Sabato 11 ottobre. Durante la mia permanenza ho visitato la città di Kyiv e questo è quello che ho osservato. Nonostante la guerra, nonostante gli attacchi di droni e missili, nonostante le perdite al fronte, nonostante le difficoltà, gli ucraini cercano di vivere normalmente la loro vita.

Dopo una notte senza sonno, la popolazione si sveglia senza elettricità e acqua. Uomini e donne devono andare a lavorare, accendendo generatori di emergenza, cercando di fare ciò che si può. Si continua a studiare. Gli impegni quotidiani restano. Si va a correre nelle vie e nei parchi, si praticano gli sport. Ci si dà appuntamento nei bar del centro. Vengono inaugurate mostre d’arte, come “Ukraine wow”, presso il binario 14 della stazione ferroviaria centrale. È un’installazione interattiva con l’obiettivo di immergere i visitatori nel patrimonio culturale ucraino e nella sua memoria storica, la forza per creare il futuro. Mi dicono che si va a ballare, ma a partire dalle 18 con chiusura prima del coprifuoco, che inizia a mezzanotte e finisce alle 5 del mattino.

IL PREZZO DELLA LIBERTÀ

Come si può vivere così? Me lo chiedo mentre osservo queste persone. È fondamentale rimanere ottimisti e cercare di trovare la gioia nelle piccole cose: credo sia questa la risposta. Sotto minaccia continua, il peso che si dà alla vita forse è diverso e ogni secondo è importante, perché potrebbe essere l’ultimo.

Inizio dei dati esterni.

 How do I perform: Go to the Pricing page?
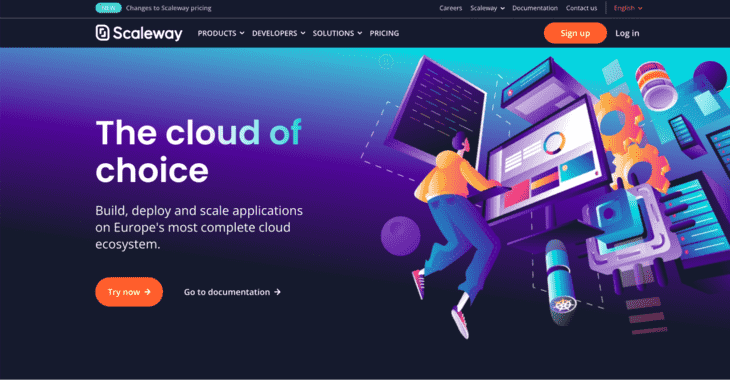tap(384, 33)
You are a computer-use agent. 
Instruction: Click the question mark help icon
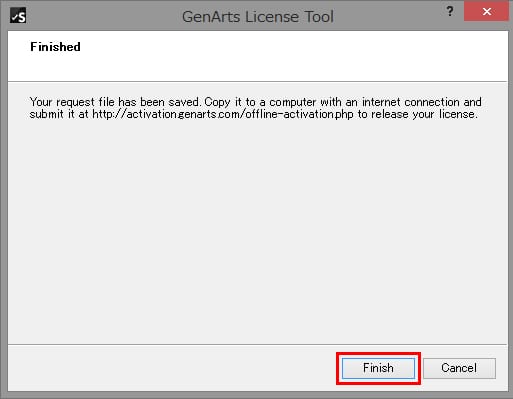pyautogui.click(x=450, y=12)
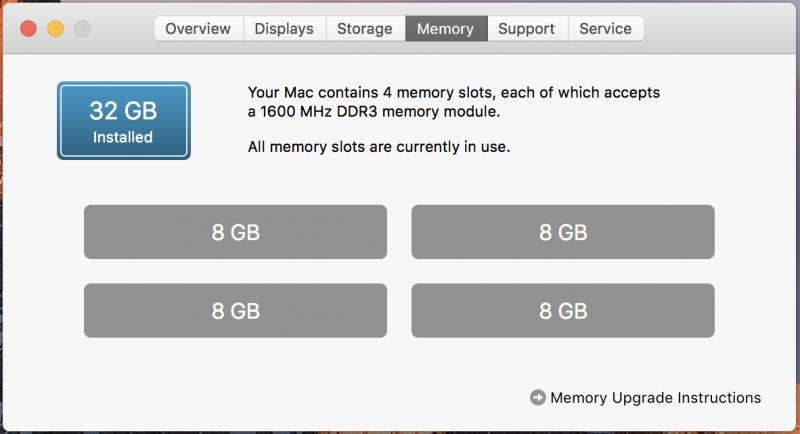Go to the Support tab

click(527, 29)
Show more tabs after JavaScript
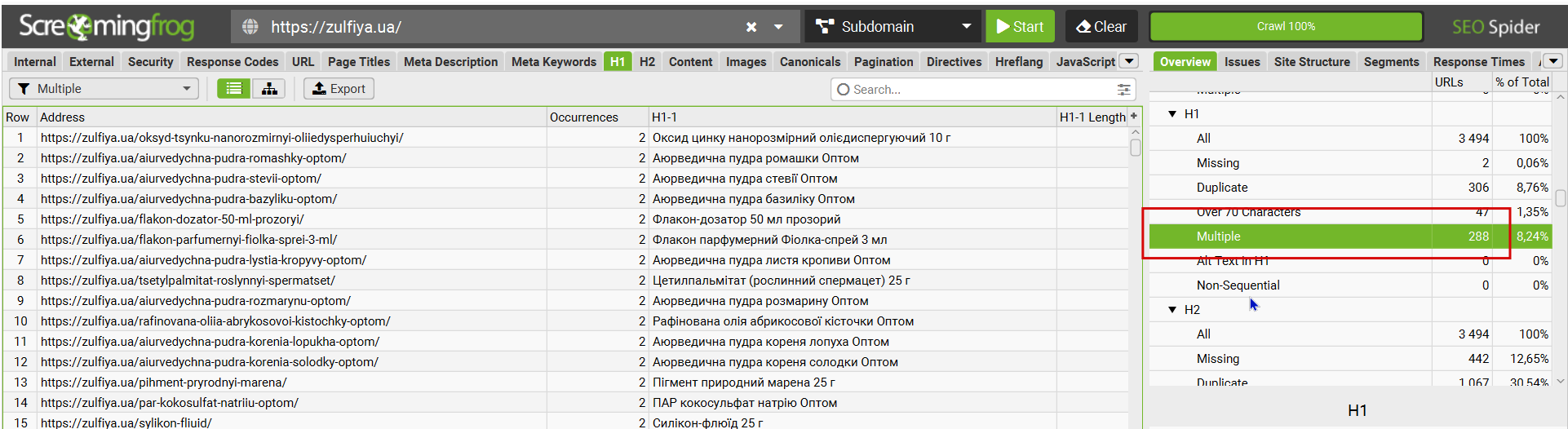This screenshot has width=1568, height=429. (1129, 61)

Domenica 12 ottobre. Devo partire per tornare in Polonia e per seguire le lezioni del lunedì al College of Europe a Varsavia. Decido di fare un ultimo passaggio a piazza Maidan, per ricordarmi il costo della guerra. È il simbolo della rivoluzione popolare del 2014, con la quale l’Ucraina si è riavvicinata al sogno europeo. Un sogno di democrazia, d’indipendenza, di libertà. Ma il prezzo per questo sogno è caro. Nel giardino della piazza, viene posta una bandiera per ogni soldato caduto. Due anni fa, si riusciva a vedere il prato. Oggi non si vede più. Suona un nuovo allarme aereo.

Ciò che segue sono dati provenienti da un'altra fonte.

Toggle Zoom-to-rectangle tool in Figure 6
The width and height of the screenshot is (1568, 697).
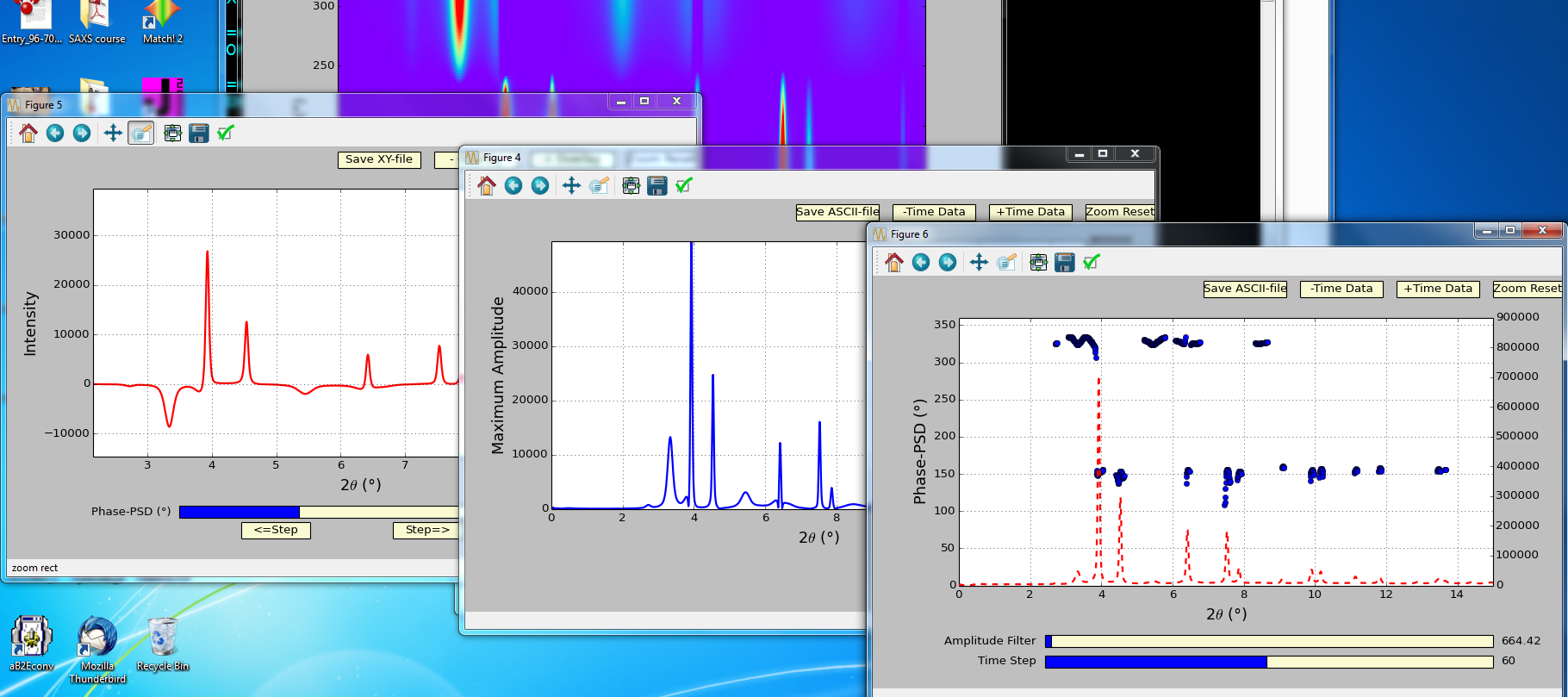pyautogui.click(x=1006, y=263)
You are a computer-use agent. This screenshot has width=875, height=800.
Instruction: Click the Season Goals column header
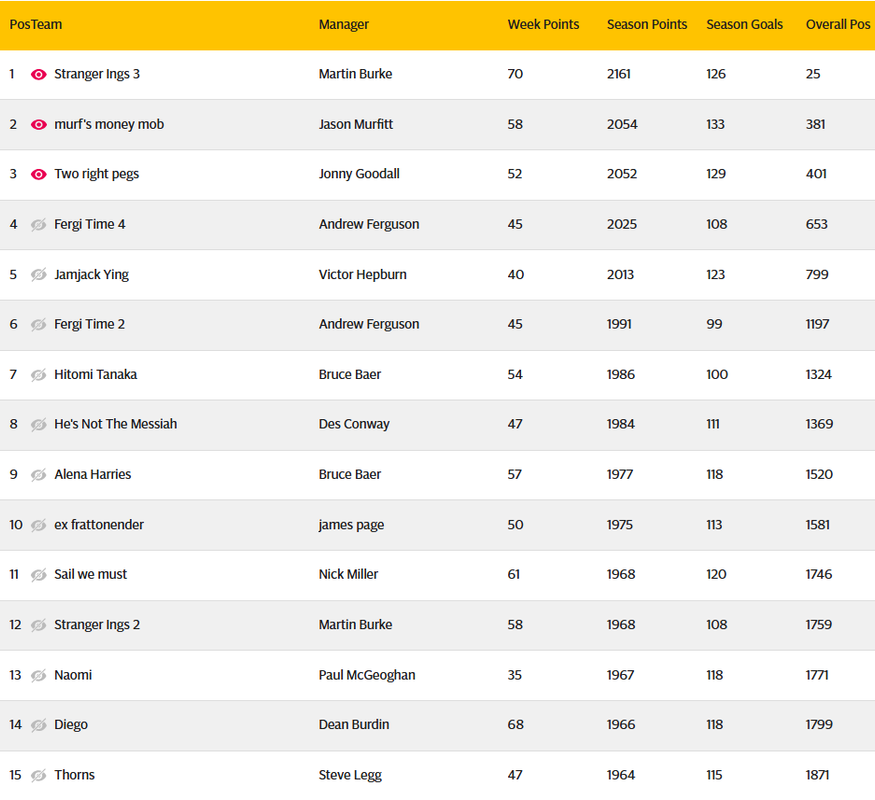pos(744,25)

La forza di volontà e la resilienza del popolo ucraino è impressionante. Ma è necessario essere realisti. Io sono stato a Kyiv per quattro giorni, ma loro stanno vivendo una guerra totale da quasi quattro anni. I soldati restano al fronte senza rotazione, si continua a combattere e a morire. La popolazione è stanca e l’inverno che si avvicina potrebbe essere il più duro.

Se davvero crediamo che democrazia, indipendenza e libertà siano i valori alla base del nostro modo di vivere, dobbiamo essere coerenti con i nostri principi e con noi stessi. La Comunità internazionale e i Paesi europei dovrebbero continuare a sostenere l’Ucraina. Ciò significa, prima di tutto, aumentare la pressione su Mosca inasprendo le sanzioni già in vigore. Ciò significa inviare all’Ucraina quello di cui oggi ha bisogno, a partire da aerei, sistemi d’attacco e sistemi di difesa.

IL RIENTRO

Prendo il treno che mi riporterà di nuovo in Polonia. La preoccupazione è costante anche qui: il giorno prima, la linea Kyiv-Varsavia è stata bloccata per un allarme bomba sui treni e i passeggeri sono stati costretti a scendere tra i binari.

Si parte alle 12.05. Questa volta il controllo di frontiera ucraino, dopo la città di Leopoli, è molto rigido. A tutti gli uomini ucraini viene chiesto il passaporto e i documenti che certificano il motivo della loro uscita dal Paese. Arrivo a Przemyśl alle 21.45. Percorro l’ultima parte del mio viaggio con un Flixbus delle 23.05. Arrivo a Varsavia alle 5.30 di lunedì 13 ottobre. Sono tornato.